I just got my diagnosis and I have a bicuspid aortic valve and I guess that condition leads to an enlarged heart (currently 6.2 cm and steady :))
The cardiologist says I'll need an echo every 6 months and if the heart gets to 7.5 cm we'll have to do a surgery/replacement.

I'm sure every case is different but I was wondering if there was a general time frame for the progression of this condition. A couple years? 10 years? I'm an active cyclist so my heart gets exercised regularly. Would cycling still be possible after a valve replacement?

I appreciate your patience. I'm pretty much in a state of confusion right now and I'm trying to find some solid ground.

Thanks
 
Hello, cycling is still in your future. I'm confused on this heart size thing. Is this actually the size of your Aorta? Best thing to do is get your records and all test results and keep them current. You'd be amazed at what you can find out from those that you aren't told.

As far as how soon, could be years, months, weeks, days, anyones guess. There is just no telling without staying on top of it.
 
I think you have a good cardiologist who is being very prudent in wanting you to have an Echo every 6 months & keep on top of things! As Ross said, no one can really give you a time frame so following you closely is the right thing to do! Are you having symptoms & did your cardio put you on any meds? Also what does your dr say about you cycling during this time?

Hang in there......there's lots of us in the waiting room so if you need to talk, we're here!
 
You've found the right forum! This is a TREMENDOUS place to get a feel for things when you're new to it (that was me just a couple months ago). Ross and others will remember some of my ignorant questions ;) I was born with bicuspid aortic valve and started my annual echos about 5 yrs ago (I'm 49 now and just had my surgery a couple wks ago). My cardiologist would always say - it may be next year, 2 yrs, 5 yrs or 10 yrs - we won't know 'till it's time, and will base it primarily on your symptoms... I've always been pretty active too. The first symptoms that caused me some real concern happened on the basketball court (a couple of scary shortness of breath and chest/back pain episodes, along with light-headedness). I eventually stopped playing a year ago because I was too scared I was gonna croak (and am looking forward like crazy to starting to play again this fall - which everyone says I should be able to do). But then I started noticing over the last year I'd get short of breath just walking up slight hills, or going on long walks. I knew I was out of shape, but c'mon! So, I finally went in for that last echo back in March - knowing full well, it was probably time... And it was - when they got in there, my valve was so calcified, they had to cut it out in pieces. As you'll hear from others - don't wait too long - you can easily do permanent damage if you do. But if you go in early enough, before any permanent damage, you should be fine afterwards (be able to bike again, etc.). PS - as you get closer to surgery, come back and ask all those questions you'll have (how big will my scar be, how long will I be down and out, etc, etc. - this is THE place to get those questions answered too).
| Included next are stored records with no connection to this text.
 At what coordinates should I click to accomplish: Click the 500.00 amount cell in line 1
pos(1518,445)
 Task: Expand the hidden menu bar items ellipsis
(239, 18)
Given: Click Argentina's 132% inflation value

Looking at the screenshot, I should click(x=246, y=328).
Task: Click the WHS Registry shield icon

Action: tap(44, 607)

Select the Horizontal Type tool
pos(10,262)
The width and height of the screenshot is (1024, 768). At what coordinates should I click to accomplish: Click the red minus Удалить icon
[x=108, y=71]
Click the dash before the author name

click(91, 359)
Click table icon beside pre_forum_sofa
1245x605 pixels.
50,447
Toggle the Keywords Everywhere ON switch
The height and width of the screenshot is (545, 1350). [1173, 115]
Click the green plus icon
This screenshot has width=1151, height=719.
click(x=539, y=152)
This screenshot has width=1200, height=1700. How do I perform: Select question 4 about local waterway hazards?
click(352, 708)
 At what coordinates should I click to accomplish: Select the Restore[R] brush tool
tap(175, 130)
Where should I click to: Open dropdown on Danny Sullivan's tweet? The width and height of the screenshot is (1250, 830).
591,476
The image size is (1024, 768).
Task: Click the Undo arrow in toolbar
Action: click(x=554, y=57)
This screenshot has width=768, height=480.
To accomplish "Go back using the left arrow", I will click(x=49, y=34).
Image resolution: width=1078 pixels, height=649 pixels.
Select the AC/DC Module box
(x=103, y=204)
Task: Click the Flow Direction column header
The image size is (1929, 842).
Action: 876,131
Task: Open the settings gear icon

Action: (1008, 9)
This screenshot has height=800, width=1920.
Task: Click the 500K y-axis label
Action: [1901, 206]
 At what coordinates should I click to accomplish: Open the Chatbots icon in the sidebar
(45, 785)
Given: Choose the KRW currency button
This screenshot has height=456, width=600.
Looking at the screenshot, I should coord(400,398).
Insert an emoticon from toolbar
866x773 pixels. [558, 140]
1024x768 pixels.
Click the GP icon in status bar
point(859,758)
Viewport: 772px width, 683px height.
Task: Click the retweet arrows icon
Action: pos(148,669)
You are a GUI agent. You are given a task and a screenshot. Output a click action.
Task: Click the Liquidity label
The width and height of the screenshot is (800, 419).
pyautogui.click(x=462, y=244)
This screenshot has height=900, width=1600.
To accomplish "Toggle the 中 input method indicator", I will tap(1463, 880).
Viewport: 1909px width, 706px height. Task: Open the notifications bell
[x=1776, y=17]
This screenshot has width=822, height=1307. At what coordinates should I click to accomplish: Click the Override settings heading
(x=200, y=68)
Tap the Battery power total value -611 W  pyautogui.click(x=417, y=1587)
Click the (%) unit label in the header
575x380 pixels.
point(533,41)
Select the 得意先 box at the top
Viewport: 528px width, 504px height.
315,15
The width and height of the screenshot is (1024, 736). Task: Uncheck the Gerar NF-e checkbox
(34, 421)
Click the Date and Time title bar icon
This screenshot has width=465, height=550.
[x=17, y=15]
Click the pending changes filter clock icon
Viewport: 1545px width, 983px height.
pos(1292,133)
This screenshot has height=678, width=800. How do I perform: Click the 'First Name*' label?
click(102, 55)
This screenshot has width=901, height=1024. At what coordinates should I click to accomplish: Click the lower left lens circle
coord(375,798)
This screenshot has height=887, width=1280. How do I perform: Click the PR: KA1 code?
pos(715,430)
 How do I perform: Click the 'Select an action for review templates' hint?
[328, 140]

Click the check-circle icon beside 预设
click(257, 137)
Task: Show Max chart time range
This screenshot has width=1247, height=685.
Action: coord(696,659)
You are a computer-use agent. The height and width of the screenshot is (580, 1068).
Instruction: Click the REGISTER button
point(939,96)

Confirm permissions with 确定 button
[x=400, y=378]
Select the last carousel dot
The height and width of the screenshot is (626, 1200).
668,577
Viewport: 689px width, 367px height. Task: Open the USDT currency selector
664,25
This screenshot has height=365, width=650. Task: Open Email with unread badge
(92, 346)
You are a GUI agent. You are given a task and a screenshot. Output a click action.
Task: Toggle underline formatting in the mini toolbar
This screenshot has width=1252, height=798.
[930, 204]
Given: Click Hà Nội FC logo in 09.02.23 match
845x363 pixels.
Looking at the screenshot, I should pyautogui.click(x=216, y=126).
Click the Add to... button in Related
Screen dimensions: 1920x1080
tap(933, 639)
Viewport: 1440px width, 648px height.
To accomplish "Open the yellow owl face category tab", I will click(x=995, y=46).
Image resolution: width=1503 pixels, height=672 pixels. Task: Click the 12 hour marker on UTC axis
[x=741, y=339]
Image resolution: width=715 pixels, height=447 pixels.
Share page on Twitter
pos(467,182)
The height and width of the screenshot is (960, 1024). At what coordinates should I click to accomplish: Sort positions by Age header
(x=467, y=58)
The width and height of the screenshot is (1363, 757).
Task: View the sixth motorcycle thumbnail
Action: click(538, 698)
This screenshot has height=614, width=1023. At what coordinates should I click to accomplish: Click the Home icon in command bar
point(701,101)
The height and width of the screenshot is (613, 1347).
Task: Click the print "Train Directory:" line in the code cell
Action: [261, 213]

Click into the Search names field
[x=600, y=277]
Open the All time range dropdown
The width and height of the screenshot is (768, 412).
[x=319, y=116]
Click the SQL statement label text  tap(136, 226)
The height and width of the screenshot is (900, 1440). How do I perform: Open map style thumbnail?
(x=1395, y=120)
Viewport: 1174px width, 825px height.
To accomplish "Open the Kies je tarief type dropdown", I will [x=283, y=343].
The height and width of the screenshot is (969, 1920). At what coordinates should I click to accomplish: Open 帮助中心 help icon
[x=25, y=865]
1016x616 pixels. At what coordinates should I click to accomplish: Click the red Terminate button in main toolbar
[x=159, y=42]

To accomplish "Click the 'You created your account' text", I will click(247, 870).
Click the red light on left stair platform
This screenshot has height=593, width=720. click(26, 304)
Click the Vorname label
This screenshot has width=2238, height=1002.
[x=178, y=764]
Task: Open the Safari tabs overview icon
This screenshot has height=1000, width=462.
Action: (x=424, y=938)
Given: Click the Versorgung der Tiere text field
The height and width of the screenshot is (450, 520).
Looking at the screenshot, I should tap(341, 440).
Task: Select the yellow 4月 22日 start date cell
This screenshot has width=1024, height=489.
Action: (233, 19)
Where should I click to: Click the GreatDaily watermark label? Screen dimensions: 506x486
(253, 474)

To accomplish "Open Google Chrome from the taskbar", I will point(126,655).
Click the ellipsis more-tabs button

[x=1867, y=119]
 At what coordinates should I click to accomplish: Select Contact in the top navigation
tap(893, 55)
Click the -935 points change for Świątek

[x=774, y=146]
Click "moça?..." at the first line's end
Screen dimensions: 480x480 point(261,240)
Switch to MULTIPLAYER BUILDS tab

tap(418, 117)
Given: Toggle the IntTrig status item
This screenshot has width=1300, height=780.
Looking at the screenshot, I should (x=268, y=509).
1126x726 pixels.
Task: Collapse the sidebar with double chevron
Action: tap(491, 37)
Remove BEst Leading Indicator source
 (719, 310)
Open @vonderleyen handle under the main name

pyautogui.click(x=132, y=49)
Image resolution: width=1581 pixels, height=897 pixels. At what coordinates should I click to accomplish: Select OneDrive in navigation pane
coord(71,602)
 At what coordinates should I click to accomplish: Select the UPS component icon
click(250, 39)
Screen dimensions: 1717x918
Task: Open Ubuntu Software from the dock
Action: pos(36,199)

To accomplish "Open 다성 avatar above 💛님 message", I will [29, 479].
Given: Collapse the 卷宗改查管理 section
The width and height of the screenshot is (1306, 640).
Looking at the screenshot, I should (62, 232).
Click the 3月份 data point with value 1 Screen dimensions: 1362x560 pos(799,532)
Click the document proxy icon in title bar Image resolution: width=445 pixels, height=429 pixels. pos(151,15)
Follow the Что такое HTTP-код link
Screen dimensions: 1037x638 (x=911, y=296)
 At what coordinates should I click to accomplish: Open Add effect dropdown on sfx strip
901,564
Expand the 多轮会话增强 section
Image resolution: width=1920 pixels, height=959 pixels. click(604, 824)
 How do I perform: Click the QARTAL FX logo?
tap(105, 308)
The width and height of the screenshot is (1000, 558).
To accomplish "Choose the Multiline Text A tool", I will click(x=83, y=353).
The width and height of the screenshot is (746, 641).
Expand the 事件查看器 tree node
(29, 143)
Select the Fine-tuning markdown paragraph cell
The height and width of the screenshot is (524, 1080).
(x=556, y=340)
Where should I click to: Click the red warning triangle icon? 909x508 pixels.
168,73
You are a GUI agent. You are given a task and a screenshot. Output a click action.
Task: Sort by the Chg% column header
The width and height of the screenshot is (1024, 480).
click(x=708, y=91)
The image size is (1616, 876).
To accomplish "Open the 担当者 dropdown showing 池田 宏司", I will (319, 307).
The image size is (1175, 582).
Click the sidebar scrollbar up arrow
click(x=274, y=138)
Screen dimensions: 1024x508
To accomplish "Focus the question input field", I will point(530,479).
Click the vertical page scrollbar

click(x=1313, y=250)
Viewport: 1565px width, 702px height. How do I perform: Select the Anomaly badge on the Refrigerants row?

I just can't say enough about this forum - it's been a true blessing for me!!!
 
Welcome on board.I am not the technical one but, there alot of great , smart,people here that can answer your questions-just ask.
 
Welcome bkdamon,

You are definately in the right place for information and support to help you with supplementing the information that will become available from cardiologist, surgeons and other professionals, as time moves forward and the need for surgery becomes apparent.

I was also aortic valve bicuspid, til a week ago and am now tricuspid (i think, smile) folowing valve aortic and mitral valve replacement surgery, with prosthetics.

Check the threads on this forum, ask the questions, as you can see the "how soon to" timing one requires a crystal ball that none of us have, including the pros

my 5-15 year prognosis, 4 years ago, turned out to be four years

good luck with the journey

Gil
 
Hello, cycling is still in your future. I'm confused on this heart size thing. Is this actually the size of your Aorta? Best thing to do is get your records and all test results and keep them current. You'd be amazed at what you can find out from those that you aren't told.

As far as how soon, could be years, months, weeks, days, anyones guess. There is just no telling without staying on top of it.

I "echo" Ross' comments.

It would be helpful to know which dimension your Cardio is referencing.
In any case, 6.2 cm is a fairly 'large' number for any of the typical heart dimensions.
One of our 'standard recommendations' to 'newcomers' is to get copies of ALL of your Test Results from the testing facility which they are required to provide by the HIPPA Law.

I encourage new BAV patients to read around in the BAV and CTD (Connective Tissue Disorder) Forum to learn about the areas of concern with those conditions.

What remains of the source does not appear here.